### PROBLEM REQUIREMENTS
If a line in the records below holds the word "user", copy it.

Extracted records
--- START ---
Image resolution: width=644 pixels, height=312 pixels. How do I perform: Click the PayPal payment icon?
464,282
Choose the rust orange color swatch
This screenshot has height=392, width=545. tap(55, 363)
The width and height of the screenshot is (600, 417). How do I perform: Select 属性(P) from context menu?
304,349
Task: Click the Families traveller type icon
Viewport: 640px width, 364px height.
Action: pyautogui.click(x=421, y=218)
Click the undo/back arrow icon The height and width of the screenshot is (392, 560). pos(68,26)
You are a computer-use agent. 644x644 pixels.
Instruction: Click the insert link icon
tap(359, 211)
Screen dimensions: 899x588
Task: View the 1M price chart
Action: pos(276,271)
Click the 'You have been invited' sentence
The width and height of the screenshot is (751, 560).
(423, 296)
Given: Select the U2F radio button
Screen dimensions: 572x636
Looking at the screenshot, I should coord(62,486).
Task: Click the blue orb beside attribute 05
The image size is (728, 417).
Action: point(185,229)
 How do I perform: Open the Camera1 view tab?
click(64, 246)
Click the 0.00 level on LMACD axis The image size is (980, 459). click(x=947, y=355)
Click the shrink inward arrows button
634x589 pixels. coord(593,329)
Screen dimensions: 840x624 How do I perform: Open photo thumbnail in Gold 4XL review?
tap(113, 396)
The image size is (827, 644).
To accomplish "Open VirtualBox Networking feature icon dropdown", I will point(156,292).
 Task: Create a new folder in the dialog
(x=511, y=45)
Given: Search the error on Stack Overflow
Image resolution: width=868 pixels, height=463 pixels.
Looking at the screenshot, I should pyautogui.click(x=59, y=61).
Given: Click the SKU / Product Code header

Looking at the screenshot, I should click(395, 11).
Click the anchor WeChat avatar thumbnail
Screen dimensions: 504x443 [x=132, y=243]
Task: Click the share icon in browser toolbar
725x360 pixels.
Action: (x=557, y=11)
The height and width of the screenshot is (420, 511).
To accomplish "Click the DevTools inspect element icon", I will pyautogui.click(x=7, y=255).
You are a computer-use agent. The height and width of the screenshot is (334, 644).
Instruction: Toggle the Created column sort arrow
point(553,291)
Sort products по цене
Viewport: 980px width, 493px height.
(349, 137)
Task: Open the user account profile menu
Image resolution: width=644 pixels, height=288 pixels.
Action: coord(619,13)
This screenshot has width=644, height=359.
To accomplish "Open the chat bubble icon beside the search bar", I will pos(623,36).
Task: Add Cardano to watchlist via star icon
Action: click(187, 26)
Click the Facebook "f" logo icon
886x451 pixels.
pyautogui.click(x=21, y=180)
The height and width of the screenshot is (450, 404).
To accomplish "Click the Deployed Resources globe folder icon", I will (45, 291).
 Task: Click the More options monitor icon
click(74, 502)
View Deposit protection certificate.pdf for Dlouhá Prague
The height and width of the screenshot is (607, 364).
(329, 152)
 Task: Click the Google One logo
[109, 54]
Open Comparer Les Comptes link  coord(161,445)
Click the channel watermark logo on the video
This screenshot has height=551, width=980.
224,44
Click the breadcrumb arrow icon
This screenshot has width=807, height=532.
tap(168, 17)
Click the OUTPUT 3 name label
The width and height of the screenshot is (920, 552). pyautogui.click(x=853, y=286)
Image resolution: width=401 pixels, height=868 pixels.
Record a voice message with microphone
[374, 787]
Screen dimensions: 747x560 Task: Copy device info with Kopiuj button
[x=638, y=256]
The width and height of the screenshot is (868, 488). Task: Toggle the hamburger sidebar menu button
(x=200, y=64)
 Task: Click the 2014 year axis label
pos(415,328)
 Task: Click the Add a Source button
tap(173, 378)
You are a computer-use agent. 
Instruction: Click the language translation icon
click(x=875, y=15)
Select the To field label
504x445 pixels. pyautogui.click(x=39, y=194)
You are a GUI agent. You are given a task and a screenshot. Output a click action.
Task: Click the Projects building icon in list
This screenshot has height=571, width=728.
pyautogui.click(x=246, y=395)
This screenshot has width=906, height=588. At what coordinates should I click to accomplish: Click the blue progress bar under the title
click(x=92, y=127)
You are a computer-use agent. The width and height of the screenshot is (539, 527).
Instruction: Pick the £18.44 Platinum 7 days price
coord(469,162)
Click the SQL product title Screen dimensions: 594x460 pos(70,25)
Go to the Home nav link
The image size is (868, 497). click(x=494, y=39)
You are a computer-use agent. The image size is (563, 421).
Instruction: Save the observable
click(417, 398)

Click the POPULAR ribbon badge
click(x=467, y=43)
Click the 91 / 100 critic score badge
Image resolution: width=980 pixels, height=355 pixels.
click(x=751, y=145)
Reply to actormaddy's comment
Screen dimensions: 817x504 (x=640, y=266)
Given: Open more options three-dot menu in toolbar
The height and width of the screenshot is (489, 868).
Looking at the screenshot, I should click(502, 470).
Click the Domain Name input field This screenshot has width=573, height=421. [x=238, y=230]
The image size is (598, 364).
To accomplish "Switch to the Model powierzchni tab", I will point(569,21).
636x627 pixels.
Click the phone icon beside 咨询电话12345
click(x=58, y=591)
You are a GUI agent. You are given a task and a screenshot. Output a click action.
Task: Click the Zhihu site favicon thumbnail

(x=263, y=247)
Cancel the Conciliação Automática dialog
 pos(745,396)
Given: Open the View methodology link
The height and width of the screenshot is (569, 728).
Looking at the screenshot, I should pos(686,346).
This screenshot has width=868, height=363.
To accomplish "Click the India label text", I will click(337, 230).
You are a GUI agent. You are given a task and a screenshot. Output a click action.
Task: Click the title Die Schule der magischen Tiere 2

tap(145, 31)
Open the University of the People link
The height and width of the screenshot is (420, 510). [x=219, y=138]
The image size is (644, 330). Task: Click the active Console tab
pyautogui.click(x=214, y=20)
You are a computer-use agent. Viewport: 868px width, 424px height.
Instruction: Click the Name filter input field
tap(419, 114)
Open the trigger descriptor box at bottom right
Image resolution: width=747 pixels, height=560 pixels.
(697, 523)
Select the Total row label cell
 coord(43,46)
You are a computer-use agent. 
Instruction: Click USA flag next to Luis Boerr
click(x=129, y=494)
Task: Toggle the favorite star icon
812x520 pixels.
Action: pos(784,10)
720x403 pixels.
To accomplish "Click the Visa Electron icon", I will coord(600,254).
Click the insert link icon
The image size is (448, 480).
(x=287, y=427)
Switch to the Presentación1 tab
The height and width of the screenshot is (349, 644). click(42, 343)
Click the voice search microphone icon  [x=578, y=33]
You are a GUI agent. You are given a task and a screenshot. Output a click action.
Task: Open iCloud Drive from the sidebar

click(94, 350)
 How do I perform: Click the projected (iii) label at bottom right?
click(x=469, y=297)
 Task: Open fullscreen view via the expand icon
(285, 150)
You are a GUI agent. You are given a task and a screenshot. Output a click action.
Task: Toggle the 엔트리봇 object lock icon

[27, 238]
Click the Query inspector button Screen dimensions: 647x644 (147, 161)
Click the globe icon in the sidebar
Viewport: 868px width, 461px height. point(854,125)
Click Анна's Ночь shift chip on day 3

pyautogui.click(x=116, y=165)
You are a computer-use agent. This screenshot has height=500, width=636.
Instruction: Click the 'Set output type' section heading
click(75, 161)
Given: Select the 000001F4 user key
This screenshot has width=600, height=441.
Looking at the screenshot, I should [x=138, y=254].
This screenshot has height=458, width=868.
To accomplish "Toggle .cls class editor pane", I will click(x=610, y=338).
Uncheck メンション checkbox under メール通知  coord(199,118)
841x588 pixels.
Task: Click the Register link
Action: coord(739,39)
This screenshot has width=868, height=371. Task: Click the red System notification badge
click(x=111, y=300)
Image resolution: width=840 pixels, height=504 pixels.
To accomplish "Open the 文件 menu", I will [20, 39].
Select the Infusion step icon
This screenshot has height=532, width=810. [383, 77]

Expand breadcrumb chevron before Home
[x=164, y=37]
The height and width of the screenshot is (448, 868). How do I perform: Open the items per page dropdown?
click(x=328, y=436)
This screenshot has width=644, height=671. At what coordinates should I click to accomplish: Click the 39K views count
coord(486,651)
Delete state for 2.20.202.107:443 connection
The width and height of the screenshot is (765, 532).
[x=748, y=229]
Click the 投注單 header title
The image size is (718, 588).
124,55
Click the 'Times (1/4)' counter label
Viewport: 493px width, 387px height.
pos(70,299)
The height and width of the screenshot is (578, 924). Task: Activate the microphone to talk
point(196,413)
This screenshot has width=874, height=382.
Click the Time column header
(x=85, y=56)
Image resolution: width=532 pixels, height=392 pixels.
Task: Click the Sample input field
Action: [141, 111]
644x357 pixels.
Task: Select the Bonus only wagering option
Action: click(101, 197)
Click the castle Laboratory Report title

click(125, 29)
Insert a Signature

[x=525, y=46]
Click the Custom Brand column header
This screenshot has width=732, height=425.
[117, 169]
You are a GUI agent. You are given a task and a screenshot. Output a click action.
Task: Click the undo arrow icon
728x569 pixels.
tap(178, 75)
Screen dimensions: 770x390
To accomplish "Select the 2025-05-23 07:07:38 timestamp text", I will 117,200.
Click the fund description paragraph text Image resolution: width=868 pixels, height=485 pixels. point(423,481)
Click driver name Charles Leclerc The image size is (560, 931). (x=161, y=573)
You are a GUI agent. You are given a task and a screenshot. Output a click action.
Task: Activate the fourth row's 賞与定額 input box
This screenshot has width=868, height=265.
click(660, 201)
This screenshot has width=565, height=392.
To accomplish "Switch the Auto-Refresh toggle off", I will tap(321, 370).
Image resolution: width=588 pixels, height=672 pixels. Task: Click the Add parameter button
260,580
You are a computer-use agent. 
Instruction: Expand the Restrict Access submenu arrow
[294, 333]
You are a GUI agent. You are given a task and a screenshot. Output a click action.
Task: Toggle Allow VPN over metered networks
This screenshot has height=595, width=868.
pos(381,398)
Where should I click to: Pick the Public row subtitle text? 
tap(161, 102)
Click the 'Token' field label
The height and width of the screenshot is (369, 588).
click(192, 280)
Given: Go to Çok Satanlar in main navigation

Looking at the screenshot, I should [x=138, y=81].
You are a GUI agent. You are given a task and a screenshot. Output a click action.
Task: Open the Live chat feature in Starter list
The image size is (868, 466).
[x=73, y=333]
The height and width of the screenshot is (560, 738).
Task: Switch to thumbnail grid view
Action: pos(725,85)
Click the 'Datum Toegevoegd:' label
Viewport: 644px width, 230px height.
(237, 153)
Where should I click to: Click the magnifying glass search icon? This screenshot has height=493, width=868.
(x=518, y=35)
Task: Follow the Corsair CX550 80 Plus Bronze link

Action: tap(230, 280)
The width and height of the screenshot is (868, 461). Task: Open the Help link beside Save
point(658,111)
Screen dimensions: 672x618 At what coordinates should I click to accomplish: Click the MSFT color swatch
--- END ---
### ANSWER TO THE PROBLEM
Task: Open the user account profile menu
Given: Select the 000001F4 user key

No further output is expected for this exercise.